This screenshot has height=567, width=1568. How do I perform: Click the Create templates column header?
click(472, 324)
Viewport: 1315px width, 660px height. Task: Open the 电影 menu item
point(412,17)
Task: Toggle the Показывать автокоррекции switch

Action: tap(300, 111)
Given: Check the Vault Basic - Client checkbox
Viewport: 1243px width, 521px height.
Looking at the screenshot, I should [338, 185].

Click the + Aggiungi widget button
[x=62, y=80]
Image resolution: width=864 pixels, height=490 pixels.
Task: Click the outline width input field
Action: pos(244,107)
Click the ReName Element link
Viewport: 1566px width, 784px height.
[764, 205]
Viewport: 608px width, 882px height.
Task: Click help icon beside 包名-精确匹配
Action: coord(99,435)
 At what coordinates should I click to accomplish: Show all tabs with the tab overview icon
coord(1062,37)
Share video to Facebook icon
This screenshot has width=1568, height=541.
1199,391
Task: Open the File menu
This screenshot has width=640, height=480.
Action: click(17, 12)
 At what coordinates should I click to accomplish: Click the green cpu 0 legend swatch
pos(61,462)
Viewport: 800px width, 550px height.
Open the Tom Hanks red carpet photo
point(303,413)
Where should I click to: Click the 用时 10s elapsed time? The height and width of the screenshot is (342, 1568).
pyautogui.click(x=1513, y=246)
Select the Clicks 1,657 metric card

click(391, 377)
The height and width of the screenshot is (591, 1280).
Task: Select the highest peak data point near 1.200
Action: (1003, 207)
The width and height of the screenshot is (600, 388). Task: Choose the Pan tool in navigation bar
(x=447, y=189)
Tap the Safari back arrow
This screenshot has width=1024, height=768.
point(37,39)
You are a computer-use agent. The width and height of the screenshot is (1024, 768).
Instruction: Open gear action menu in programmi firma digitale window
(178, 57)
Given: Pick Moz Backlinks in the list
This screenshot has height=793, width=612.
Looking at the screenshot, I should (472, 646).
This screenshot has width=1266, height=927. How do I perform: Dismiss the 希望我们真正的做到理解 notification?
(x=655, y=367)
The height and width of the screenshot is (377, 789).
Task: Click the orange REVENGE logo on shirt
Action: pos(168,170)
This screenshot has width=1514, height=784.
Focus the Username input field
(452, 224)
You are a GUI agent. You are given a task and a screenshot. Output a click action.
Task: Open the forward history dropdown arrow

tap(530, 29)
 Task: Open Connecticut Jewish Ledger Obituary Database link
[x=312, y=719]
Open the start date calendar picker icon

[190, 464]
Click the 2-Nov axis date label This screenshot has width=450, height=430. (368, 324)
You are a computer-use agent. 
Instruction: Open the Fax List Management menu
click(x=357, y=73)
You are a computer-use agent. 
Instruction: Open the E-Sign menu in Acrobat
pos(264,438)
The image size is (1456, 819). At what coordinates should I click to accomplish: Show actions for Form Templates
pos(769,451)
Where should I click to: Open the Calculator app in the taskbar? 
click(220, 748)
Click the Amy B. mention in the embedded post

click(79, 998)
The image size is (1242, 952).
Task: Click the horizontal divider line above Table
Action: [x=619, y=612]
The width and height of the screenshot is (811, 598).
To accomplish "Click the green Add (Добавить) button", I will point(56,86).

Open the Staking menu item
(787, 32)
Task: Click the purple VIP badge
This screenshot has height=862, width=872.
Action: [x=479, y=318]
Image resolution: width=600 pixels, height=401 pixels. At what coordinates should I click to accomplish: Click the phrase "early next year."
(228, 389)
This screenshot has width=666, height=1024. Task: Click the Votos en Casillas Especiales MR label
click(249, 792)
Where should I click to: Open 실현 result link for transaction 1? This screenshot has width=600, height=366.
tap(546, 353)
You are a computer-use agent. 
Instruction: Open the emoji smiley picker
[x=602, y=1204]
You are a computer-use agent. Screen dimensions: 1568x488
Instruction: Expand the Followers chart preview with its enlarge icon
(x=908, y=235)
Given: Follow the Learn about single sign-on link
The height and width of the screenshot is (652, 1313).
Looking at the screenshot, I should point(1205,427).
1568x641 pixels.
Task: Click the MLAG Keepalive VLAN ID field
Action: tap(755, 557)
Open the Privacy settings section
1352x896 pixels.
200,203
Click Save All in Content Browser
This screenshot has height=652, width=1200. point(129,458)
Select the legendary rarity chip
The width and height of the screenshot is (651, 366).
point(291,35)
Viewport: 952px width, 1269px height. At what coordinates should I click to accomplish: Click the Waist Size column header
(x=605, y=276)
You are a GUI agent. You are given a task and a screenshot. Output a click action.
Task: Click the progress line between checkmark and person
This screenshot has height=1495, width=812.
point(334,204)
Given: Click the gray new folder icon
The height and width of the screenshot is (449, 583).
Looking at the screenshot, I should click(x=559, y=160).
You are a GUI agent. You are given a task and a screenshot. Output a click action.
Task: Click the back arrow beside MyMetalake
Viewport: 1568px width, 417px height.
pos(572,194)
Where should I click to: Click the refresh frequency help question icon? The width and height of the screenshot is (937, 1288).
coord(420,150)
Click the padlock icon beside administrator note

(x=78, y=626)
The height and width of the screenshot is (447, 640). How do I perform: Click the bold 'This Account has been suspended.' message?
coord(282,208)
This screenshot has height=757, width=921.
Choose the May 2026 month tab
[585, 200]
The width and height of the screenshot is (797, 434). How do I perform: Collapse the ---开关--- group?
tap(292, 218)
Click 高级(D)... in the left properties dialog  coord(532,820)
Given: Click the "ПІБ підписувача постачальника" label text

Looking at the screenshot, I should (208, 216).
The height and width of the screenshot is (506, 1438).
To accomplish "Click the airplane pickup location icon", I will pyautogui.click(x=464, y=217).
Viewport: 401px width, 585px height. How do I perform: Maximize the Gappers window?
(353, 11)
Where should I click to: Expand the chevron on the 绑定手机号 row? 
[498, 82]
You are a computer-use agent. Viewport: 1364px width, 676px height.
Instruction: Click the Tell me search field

• • • • • • •

• _YOUR INSTRUCTIONS_: Would you give the entries back word for word?

• _SOLUTION BELOW_:
This screenshot has height=567, width=1568. How do I perform: Click the Create templates column header?
click(472, 324)
Viewport: 1315px width, 660px height. Task: Open the 电影 menu item
point(412,17)
Task: Toggle the Показывать автокоррекции switch

Action: tap(300, 111)
Given: Check the Vault Basic - Client checkbox
Viewport: 1243px width, 521px height.
Looking at the screenshot, I should [338, 185].

Click the + Aggiungi widget button
[x=62, y=80]
Image resolution: width=864 pixels, height=490 pixels.
Task: Click the outline width input field
Action: pos(244,107)
Click the ReName Element link
Viewport: 1566px width, 784px height.
[764, 205]
Viewport: 608px width, 882px height.
Task: Click help icon beside 包名-精确匹配
Action: coord(99,435)
 At what coordinates should I click to accomplish: Show all tabs with the tab overview icon
coord(1062,37)
Share video to Facebook icon
This screenshot has width=1568, height=541.
1199,391
Task: Open the File menu
This screenshot has width=640, height=480.
Action: click(17, 12)
 At what coordinates should I click to accomplish: Click the green cpu 0 legend swatch
pos(61,462)
Viewport: 800px width, 550px height.
Open the Tom Hanks red carpet photo
point(303,413)
Where should I click to: Click the 用时 10s elapsed time? The height and width of the screenshot is (342, 1568).
pyautogui.click(x=1513, y=246)
Select the Clicks 1,657 metric card

click(391, 377)
The height and width of the screenshot is (591, 1280).
Task: Select the highest peak data point near 1.200
Action: (1003, 207)
The width and height of the screenshot is (600, 388). Task: Choose the Pan tool in navigation bar
(x=447, y=189)
Tap the Safari back arrow
This screenshot has width=1024, height=768.
point(37,39)
You are a computer-use agent. The width and height of the screenshot is (1024, 768).
Instruction: Open gear action menu in programmi firma digitale window
(178, 57)
Given: Pick Moz Backlinks in the list
This screenshot has height=793, width=612.
Looking at the screenshot, I should (472, 646).
This screenshot has width=1266, height=927. How do I perform: Dismiss the 希望我们真正的做到理解 notification?
(x=655, y=367)
The height and width of the screenshot is (377, 789).
Task: Click the orange REVENGE logo on shirt
Action: pos(168,170)
This screenshot has width=1514, height=784.
Focus the Username input field
(452, 224)
You are a GUI agent. You are given a task and a screenshot. Output a click action.
Task: Open the forward history dropdown arrow

tap(530, 29)
 Task: Open Connecticut Jewish Ledger Obituary Database link
[x=312, y=719]
Open the start date calendar picker icon

[190, 464]
Click the 2-Nov axis date label This screenshot has width=450, height=430. (368, 324)
You are a computer-use agent. 
Instruction: Open the Fax List Management menu
click(x=357, y=73)
You are a computer-use agent. 
Instruction: Open the E-Sign menu in Acrobat
pos(264,438)
The image size is (1456, 819). At what coordinates should I click to accomplish: Show actions for Form Templates
pos(769,451)
Where should I click to: Open the Calculator app in the taskbar? 
click(220, 748)
Click the Amy B. mention in the embedded post

click(79, 998)
The image size is (1242, 952).
Task: Click the horizontal divider line above Table
Action: [x=619, y=612]
The width and height of the screenshot is (811, 598).
To accomplish "Click the green Add (Добавить) button", I will point(56,86).

Open the Staking menu item
(787, 32)
Task: Click the purple VIP badge
This screenshot has height=862, width=872.
Action: [x=479, y=318]
Image resolution: width=600 pixels, height=401 pixels. At what coordinates should I click to accomplish: Click the phrase "early next year."
(228, 389)
This screenshot has width=666, height=1024. Task: Click the Votos en Casillas Especiales MR label
click(249, 792)
Where should I click to: Open 실현 result link for transaction 1? This screenshot has width=600, height=366.
tap(546, 353)
You are a computer-use agent. 
Instruction: Open the emoji smiley picker
[x=602, y=1204]
You are a computer-use agent. Screen dimensions: 1568x488
Instruction: Expand the Followers chart preview with its enlarge icon
(x=908, y=235)
Given: Follow the Learn about single sign-on link
The height and width of the screenshot is (652, 1313).
Looking at the screenshot, I should point(1205,427).
1568x641 pixels.
Task: Click the MLAG Keepalive VLAN ID field
Action: tap(755, 557)
Open the Privacy settings section
1352x896 pixels.
200,203
Click Save All in Content Browser
This screenshot has height=652, width=1200. point(129,458)
Select the legendary rarity chip
The width and height of the screenshot is (651, 366).
point(291,35)
Viewport: 952px width, 1269px height. At what coordinates should I click to accomplish: Click the Waist Size column header
(x=605, y=276)
You are a GUI agent. You are given a task and a screenshot. Output a click action.
Task: Click the progress line between checkmark and person
This screenshot has height=1495, width=812.
point(334,204)
Given: Click the gray new folder icon
The height and width of the screenshot is (449, 583).
Looking at the screenshot, I should click(x=559, y=160).
You are a GUI agent. You are given a task and a screenshot. Output a click action.
Task: Click the back arrow beside MyMetalake
Viewport: 1568px width, 417px height.
pos(572,194)
Where should I click to: Click the refresh frequency help question icon? The width and height of the screenshot is (937, 1288).
coord(420,150)
Click the padlock icon beside administrator note

(x=78, y=626)
The height and width of the screenshot is (447, 640). How do I perform: Click the bold 'This Account has been suspended.' message?
coord(282,208)
This screenshot has height=757, width=921.
Choose the May 2026 month tab
[585, 200]
The width and height of the screenshot is (797, 434). How do I perform: Collapse the ---开关--- group?
tap(292, 218)
Click 高级(D)... in the left properties dialog  coord(532,820)
Given: Click the "ПІБ підписувача постачальника" label text

Looking at the screenshot, I should (208, 216).
The height and width of the screenshot is (506, 1438).
To accomplish "Click the airplane pickup location icon", I will pyautogui.click(x=464, y=217).
Viewport: 401px width, 585px height. How do I perform: Maximize the Gappers window?
(353, 11)
Where should I click to: Expand the chevron on the 绑定手机号 row? 
[498, 82]
You are a computer-use agent. Viewport: 1364px width, 676px height.
Instruction: Click the Tell me search field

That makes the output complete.